**Aim of the exercise:** Continue the sales pipeline article from the point where it stops, picking up after its final sentence about baseball hitters.

**Given passage:**
Keep a Full Pipeline
A sales pipeline is a list of prospects you have met in the past that did not buy. The keys to an optimal sales pipeline are:
1.) Keep the sales pipeline full
Sales adheres to a simple law of averages. The more people you meet, the more people you can close for business, which is why Awkward Networker is such an important resource for sales people. [Hand made me put that plug in there – the guy is relentless with his branding.]
It really is that simple. Half the battle in sales is finding people to meet or people interested in talking about your product or service. Your ability to prospect (i.e. the act of finding interested buyers to meet) will ultimately reflect positively or negatively on your sales pipeline.
Your goal is to have such a full pipeline that the two or three “yes’s” will outweigh the ten or fifteen “no’s”.
2.) Categorize each opportunity with the likelihood of closed business.
Once your pipeline has been established, you next want to categorize your opportunities. The point of categorizing your opportunities is to focus on the five or six best opportunities at closing business.
This focus will ultimately stack the odds in your favor, earning you not just one, but several, wins. When categorizing my sales pipeline, I take into account the prospects whom I think I can close relatively fast, as well as my large prospects (aka “high revenue targets”). As you gain experience in sales, hopefully these two categories will merge and your high revenue prospects become the fastest to close.
Look on the bright side
Another key for a sales rep is optimism; it is essential to stay upbeat after a setback. In baseball, even the best hitters only succeed three or four times out of every ten.

**Dataset content:**
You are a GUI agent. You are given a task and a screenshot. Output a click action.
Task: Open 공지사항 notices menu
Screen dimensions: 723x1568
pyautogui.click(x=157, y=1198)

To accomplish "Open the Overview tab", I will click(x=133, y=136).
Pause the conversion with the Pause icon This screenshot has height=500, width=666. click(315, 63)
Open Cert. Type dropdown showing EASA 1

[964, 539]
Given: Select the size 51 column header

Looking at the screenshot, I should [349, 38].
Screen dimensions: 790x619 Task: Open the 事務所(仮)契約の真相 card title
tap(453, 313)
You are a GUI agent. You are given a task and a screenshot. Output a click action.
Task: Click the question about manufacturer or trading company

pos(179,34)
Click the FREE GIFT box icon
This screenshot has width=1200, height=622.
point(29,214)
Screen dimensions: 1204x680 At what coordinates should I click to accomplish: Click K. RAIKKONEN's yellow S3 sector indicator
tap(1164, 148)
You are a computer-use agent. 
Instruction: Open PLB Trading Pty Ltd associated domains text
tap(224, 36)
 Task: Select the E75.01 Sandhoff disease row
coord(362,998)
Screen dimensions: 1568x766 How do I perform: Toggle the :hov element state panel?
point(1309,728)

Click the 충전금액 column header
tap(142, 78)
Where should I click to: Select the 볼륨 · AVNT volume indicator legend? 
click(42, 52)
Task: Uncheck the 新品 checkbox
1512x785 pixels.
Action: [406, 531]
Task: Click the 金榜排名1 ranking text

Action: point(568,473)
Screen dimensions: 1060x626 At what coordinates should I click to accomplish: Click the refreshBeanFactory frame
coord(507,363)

**Exercise result:**
Sales has the same concept; you are going to be rejected and fail a lot more times than you are going to succeed. You can let rejection derail you or you can view rejection as a positive. It allows you to refine your approach. In my career, I believe each rejection gets me closer to success if I learn from my mistakes and keep pushing forward.
Develop a mindset that no matter what happens, you will stay optimistic, and eventually things will go your way.
“You must learn how to handle rejection. To succeed, you must learn how to cope with a little word ‘no’, learn how to strip that rejection of all its power. The best salesmen are those who are rejected most. They are the ones who can take any ‘no’ and use it as a prod to go onto the next ‘yes’.” -Tony Robbins
Keep Your Sense of Humor
Remember, sales is a fun profession and activity; it offers creativity and the ability to use your social skills and sense of humor to win people over to your way of thinking. At the very least, sales rejections make entertaining stories to tell your friends over drinks.
Never get too high on your sales wins or too low on your sales losses. Try to maintain an even head and keep your sense of humor. Learning to laugh at yourself and your sales rejections will enable you to continuously move on to the next opportunity.
My experience in sales has taught me one important lesson:
The only way to fail is to give up.
So the next time you face a rejection of any kind, just remember, everyone has been there. Pick yourself up, dust yourself off and try to embrace the awkward moments. These moments will ultimately make you stronger and eventually transform you into a top talent.
Who is Dennis Sheahan?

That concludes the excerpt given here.